Börsenbarometer Der Funke springt nicht über

RWE-Chef Dietmar Kuhnt baut den Energie-Konzern weiter um. Vielleicht kann sein jüngster Coup - die DEA-Kooperation mit Shell - die Aktionäre für ihn begeistern.

Hamburg - Da kann Dietmar Kuhnt wohl machen was er will, RWE bleibt ein Synonym für die "old economy". Darauf lässt zumindest die Meinung der Privatanleger schließen. Vor allem die älteren Aktionäre setzen auf den 63-jährigen RWE-Chef. Mit 41 Prozent Zustimmung zu seiner Geschäftspolitik schneidet er bei den über 50-Jährigen am besten ab, und nur jeder vierte in dieser Altersgruppe kann sich nicht für ihn begeistern.

Bei den unter 30-Jährigen kommt Kuhnt dagegen überhaupt nicht an. Nur jeder Dritte traut ihm zu, den Kurs der RWE-Aktie nachhaltig zu steigern. Und trotz "Internet aus der Steckdose" glauben 35 Prozent der Jung-Aktionäre, dass Kuhnt nicht der richtige Mann an der Spitze ist.

Auch zu den Anlegerinnen will der Funke nicht recht überspringen. 41 Prozent von ihnen kennen den Strom-Manager nicht. Von knisternder Spannung also keine Spur. Fazit: Strom macht nicht sexy.

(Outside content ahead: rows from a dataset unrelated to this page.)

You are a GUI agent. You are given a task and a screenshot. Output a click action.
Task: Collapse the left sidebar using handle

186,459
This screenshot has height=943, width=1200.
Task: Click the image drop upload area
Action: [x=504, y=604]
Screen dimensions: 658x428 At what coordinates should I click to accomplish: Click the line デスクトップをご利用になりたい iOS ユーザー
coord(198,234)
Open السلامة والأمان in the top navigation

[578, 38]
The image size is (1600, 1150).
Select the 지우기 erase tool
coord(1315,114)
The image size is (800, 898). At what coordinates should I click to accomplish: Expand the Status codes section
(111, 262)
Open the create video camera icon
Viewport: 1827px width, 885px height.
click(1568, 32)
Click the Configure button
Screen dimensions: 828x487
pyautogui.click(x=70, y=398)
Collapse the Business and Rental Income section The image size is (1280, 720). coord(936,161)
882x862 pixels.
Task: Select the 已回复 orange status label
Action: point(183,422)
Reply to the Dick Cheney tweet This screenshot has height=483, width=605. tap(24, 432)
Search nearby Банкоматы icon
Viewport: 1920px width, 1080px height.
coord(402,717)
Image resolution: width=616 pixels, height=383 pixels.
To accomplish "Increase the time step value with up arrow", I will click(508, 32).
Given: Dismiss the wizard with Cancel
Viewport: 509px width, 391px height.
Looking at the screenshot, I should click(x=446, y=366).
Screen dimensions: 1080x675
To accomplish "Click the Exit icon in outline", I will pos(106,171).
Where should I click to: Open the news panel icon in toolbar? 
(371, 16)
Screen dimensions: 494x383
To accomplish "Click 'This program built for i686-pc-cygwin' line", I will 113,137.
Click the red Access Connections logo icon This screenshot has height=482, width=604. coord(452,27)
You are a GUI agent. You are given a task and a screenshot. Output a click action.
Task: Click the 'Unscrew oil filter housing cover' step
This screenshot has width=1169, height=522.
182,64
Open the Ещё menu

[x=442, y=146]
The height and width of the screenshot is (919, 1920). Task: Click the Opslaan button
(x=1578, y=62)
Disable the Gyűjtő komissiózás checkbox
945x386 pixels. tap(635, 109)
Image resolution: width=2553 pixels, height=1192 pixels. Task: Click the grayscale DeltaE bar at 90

Auch der Aktienkurs konnte zuletzt keine Hochgefühle vermitteln. Vom 52-Wochen-Hoch Ende November hat das RWE-Papier in den vergangenen Monaten über 20 Prozent abgegeben. Mit aktuell gut 40 Euro kann RWE-Chef Kuhnt aber seit seinem Amtsantritt als Vorstandschef vor sechs Jahren immerhin ein Plus von 100 Prozent verzeichnen.

Größter RWE-Aktionär ist mit 11,6 Prozent die Allianz. Damit rangiert die Versicherung vor der RWE Holding mit 10,9 Prozent und der Kommunalen Energie Beteiligungsgesellschaft mit zehn Prozent.